Sort through the entries below and pull out lines containing the word "accomplish".

* [PROVIDED DATA]:
*****

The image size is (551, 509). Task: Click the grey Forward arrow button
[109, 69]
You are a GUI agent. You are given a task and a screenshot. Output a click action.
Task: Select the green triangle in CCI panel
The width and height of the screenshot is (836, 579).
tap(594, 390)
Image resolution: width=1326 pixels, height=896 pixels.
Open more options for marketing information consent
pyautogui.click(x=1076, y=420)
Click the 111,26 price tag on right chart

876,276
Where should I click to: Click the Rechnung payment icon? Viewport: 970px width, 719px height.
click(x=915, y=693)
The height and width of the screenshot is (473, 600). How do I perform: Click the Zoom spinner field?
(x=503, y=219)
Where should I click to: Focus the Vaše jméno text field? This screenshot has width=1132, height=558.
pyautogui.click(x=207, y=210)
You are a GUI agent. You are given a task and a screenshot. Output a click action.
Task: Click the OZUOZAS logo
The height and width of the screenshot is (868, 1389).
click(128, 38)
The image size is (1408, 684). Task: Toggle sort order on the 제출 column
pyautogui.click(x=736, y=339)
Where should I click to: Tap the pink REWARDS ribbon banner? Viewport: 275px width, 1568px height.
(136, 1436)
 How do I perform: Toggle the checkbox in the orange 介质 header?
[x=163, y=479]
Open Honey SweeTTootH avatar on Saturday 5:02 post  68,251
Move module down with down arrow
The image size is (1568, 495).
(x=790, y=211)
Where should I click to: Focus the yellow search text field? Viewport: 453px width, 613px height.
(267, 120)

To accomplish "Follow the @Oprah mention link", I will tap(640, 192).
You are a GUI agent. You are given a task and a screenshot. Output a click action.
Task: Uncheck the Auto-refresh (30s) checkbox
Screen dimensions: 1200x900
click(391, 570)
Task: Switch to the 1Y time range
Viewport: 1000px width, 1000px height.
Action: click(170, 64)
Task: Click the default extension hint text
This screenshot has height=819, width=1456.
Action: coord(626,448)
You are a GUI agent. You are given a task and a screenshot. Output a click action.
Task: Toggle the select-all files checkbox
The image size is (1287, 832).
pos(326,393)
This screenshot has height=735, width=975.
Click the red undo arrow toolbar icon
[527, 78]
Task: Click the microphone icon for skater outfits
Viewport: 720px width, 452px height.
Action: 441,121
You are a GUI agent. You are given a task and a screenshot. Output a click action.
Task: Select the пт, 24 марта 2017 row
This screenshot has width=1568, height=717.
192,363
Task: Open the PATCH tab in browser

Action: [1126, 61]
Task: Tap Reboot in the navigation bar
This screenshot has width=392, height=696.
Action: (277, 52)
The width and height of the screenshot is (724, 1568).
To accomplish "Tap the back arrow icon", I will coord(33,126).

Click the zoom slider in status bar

*****

* [WRITTEN SOLUTION]:
To accomplish "Follow the @Oprah mention link", I will tap(640, 192).
To accomplish "Tap the back arrow icon", I will coord(33,126).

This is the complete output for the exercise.